• **TASK DESCRIPTION**
Repeat exactly, and only, the lines of the material below from the one that contains "Instruction: Open the About page" through its final line.

• **INFORMATION**
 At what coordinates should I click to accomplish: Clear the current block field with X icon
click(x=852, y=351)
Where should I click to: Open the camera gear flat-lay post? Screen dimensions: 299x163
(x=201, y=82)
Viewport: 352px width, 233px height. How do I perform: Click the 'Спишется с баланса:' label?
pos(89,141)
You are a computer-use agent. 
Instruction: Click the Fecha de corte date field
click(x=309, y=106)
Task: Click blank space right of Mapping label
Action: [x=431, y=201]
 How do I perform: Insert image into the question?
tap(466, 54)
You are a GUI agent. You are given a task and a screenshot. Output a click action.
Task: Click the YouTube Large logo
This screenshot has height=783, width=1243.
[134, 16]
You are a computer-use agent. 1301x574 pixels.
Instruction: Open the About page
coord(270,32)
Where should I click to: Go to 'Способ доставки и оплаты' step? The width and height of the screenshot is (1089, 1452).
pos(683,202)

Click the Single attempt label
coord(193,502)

• **ANSWER BELOW**
Instruction: Open the About page
coord(270,32)
Where should I click to: Go to 'Способ доставки и оплаты' step? The width and height of the screenshot is (1089, 1452).
pos(683,202)

Click the Single attempt label
coord(193,502)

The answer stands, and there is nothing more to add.